When I was around 20, my whole life revolved around my friends. I was a social butterfly, to say the least, and my phone would be constantly abuzz with texts about nights out and things that I was doing that evening. My friend Jamillah and I used to joke and say that Tuesday was the new Friday because pretty much every night of the week was an excuse to be out, in the thick of it. I rarely paid to get into a club because I knew all of the door staff, or knew someone who knew someone who’d let us in for free, and there was more than one occasion that I’d go out with no money in my pocket at all, because I knew there’d be plenty of places where our money was no good anyway, and the drinks would still be flowing.
I won’t lie and say I was 100% happy, or that all of it was real, because I was definitely running away from reality and lots of the people I counted as ‘friends’ were nothing more than fellow party-goers, searching for the next buzz. I’m so grateful that I met Husband when I did because I think my burnout would have been far more spectacular, had I not. As it stands I met someone who cared about me a whole lot more than I cared about myself and it gave me the impetus to stop abusing my mind and body.

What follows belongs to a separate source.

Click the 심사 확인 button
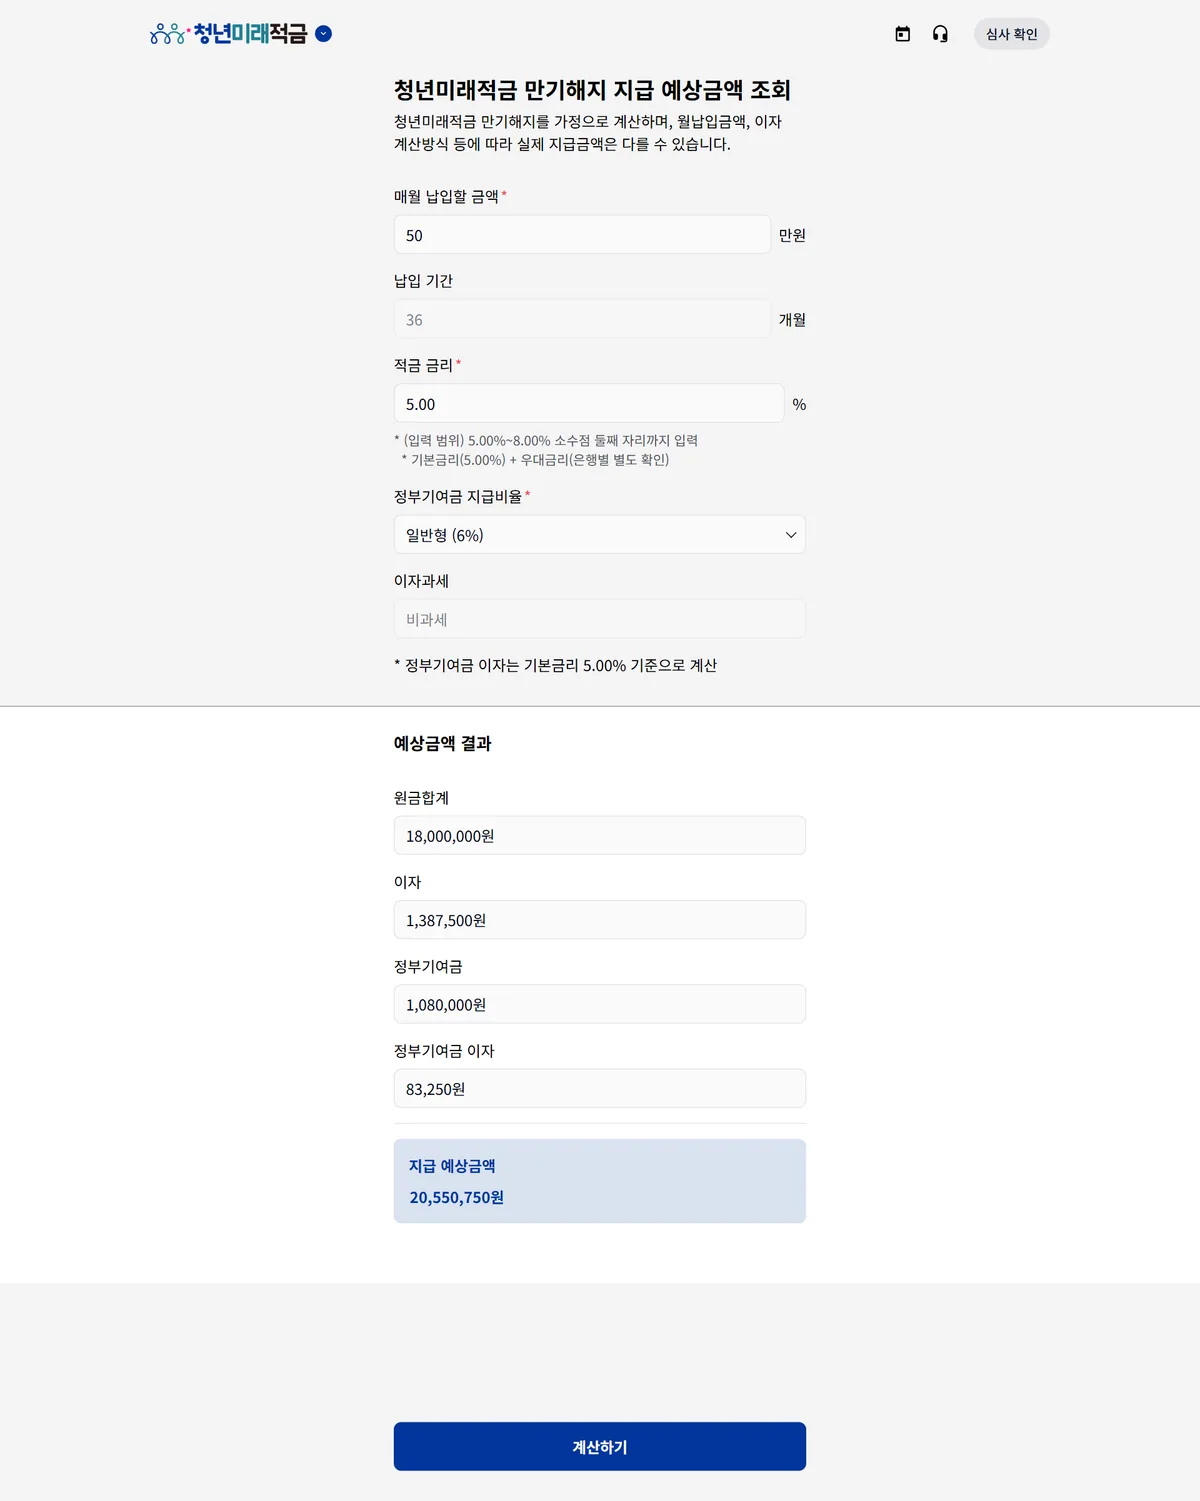Viewport: 1200px width, 1501px height. pyautogui.click(x=1011, y=34)
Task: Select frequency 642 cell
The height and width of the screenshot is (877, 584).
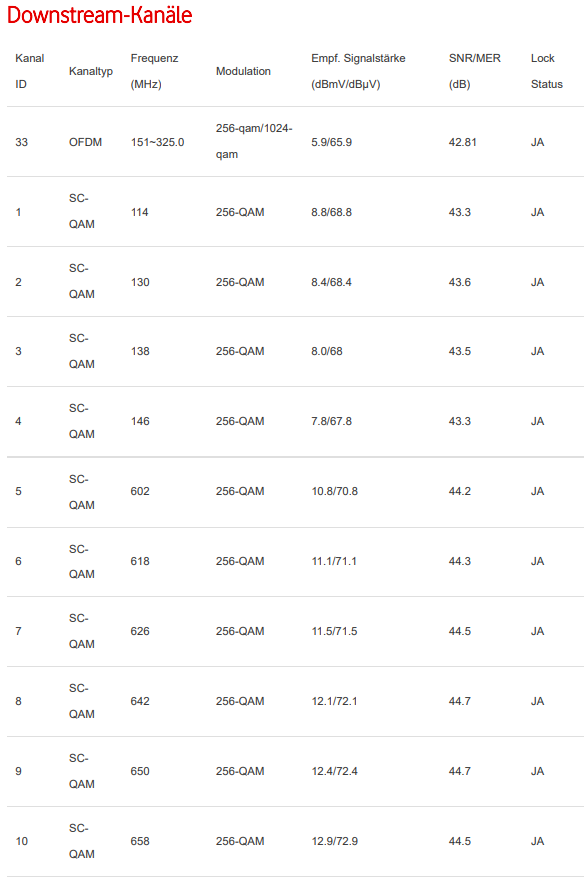Action: coord(140,701)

Skip forward a few years and even the friends who were real, the ones I have almost life-long memories with, are few and far between. I won’t lie to you, dear readers, it’s largely my fault. A heady mix of lack of confidence because of my weight, combined with social anxiety that was exacerbated by PTSD means that I’m flaky at best. I’m great at talking to people on Facebook, but actually mobilising myself and getting to a coffee shop or friends house sends me into a tailspin. Even when I do make plans, more often than not I’ll cop out and cancel at the last minute. For someone who used to thrive on being out and about, it’s quite a turnaround.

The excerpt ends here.